In New Guidance on Immediate Jeopardy, CMS Adds Psychosocial Harm, Drops Culpability

Surveyors who aren’t confident that hospitals have effective measures to prevent infant abductions or that skilled nursing facilities (SNFs) address the “psychosocial outcomes” of a resident’s sexual abuse may blow the “immediate jeopardy” whistle, which could lead to Medicare termination, according to CMS’s March 5 guidance for state surveyors.

Those are two examples from CMS’s wholesale changes to guidance for surveyors on immediate jeopardy, which is Appendix Q to the State Operations Manual. Hospitals, skilled nursing facilities (SNFs) and all other providers and suppliers will be judged by different standards in the new guidance when they are surveyed for compliance with the Medicare conditions of participation and other regulations. Surveyors act on CMS’s behalf.

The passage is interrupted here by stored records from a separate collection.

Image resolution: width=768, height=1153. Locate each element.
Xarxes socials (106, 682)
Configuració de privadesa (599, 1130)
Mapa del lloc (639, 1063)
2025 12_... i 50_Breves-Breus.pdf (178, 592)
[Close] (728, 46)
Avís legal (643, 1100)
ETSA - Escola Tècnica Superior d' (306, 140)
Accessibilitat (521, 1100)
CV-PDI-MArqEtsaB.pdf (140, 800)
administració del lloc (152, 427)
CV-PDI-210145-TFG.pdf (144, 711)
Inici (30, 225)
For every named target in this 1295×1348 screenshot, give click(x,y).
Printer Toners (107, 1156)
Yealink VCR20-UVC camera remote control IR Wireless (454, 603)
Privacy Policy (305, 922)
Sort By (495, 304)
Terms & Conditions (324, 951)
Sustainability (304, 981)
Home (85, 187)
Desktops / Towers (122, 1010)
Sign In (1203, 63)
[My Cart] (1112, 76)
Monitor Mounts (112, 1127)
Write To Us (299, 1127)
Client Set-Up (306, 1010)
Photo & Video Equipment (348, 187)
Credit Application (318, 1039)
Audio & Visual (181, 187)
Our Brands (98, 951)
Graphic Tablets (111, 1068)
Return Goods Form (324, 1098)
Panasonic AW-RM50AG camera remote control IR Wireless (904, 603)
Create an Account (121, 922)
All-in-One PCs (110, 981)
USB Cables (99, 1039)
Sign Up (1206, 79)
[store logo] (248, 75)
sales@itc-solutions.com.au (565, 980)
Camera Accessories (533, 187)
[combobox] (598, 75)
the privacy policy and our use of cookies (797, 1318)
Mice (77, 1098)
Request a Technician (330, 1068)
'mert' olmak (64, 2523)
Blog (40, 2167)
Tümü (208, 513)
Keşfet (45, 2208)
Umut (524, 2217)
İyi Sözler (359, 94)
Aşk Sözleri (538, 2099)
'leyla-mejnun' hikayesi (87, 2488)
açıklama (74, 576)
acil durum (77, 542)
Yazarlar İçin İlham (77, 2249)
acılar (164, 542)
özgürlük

The guidance, which takes effect March 22, describes immediate jeopardy as noncompliance with federal health, safety and/or quality regulations that has “caused or created a likelihood that serious injury, harm, impairment or death to one or more [patients] would occur or recur; and immediate action is necessary to prevent the occurrence or recurrence of serious injury, harm, impairment or death.” That replaces the previous definition of immediate jeopardy, which stated that “a potential for serious harm might constitute immediate jeopardy.”